## begin Text segment
Whenever we start developing firmware for a new board, our aim is to have a basic version of the firmware up-and-running before the PCB arrives. That way, we can help the hardware engineers bring up the board.  We typically run our code for the first time on evaluation kits from the chip manufacturer, then transition to the actual hardware once it is ready. The development phase generally involves several cycles of coding, testing, and debugging.

 

Hardware and Software Debugging

 

We have an on-site electronics technician, an in-house hardware engineering team, a large inventory of electronic test equipment, and even an X-ray machine to check for broken connections, which allows us to quickly and efficiently debug problems related to the interaction of hardware and software. We also have a large inventory of debuggers, emulators, and IDE software, and we buy what is needed when doing a project with a new chip. Examples of some debugging tools that we employ are JTAG and SWD emulators, oscilloscopes, logic analyzers (for SPI, I2C, etc.), protocol analyzers, GDB, Eclipse, and good old printfs over USB/serial.
## end Text segment
## begin Provided records
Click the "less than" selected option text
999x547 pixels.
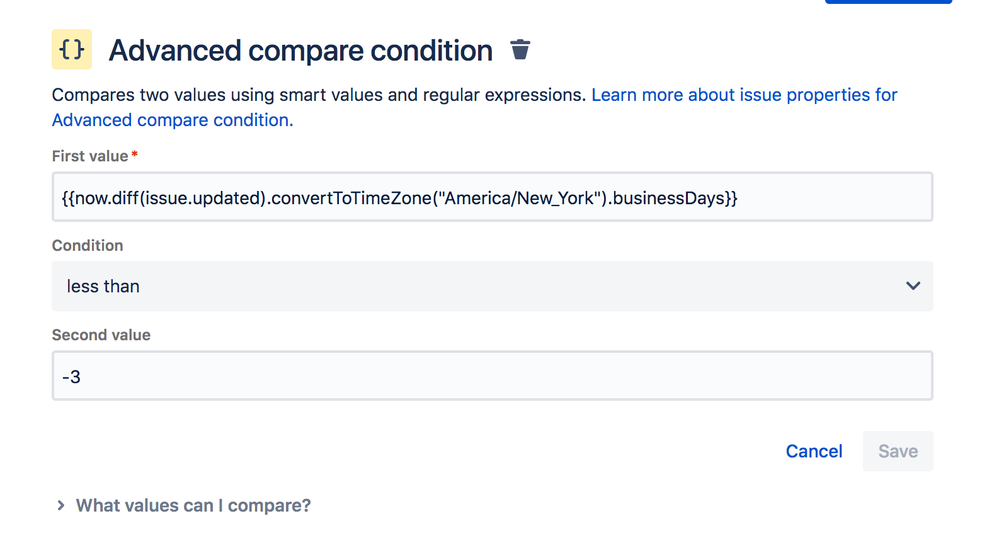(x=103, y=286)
## end Provided records
## begin Provided records
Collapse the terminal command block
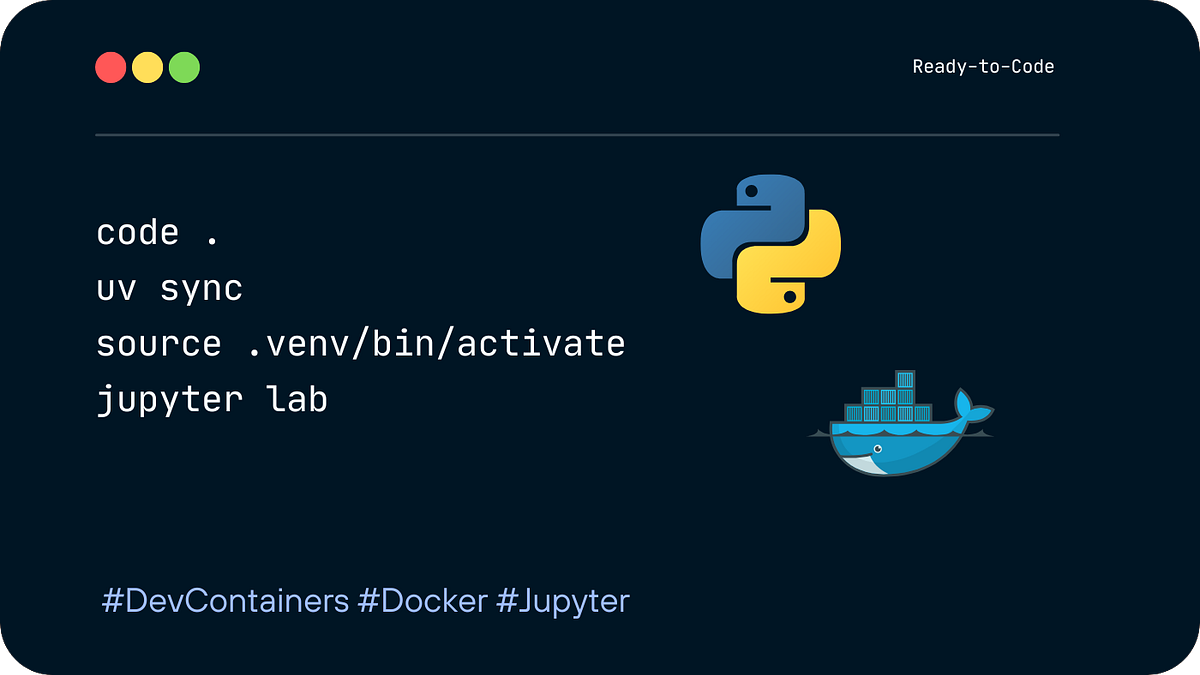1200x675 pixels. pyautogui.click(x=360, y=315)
## end Provided records
* [Jobs]
1 - According to the firmware development text, what machine does the team use to check for broken connections?
2 - Set down the passage of the firmware development text starting with "We have an on-site" and going on through "printfs over USB/serial.".
Answer from the firmware development text alone.

* [Expected responses]
1 - An X-ray machine.

2 -
We have an on-site electronics technician, an in-house hardware engineering team, a large inventory of electronic test equipment, and even an X-ray machine to check for broken connections, which allows us to quickly and efficiently debug problems related to the interaction of hardware and software. We also have a large inventory of debuggers, emulators, and IDE software, and we buy what is needed when doing a project with a new chip. Examples of some debugging tools that we employ are JTAG and SWD emulators, oscilloscopes, logic analyzers (for SPI, I2C, etc.), protocol analyzers, GDB, Eclipse, and good old printfs over USB/serial.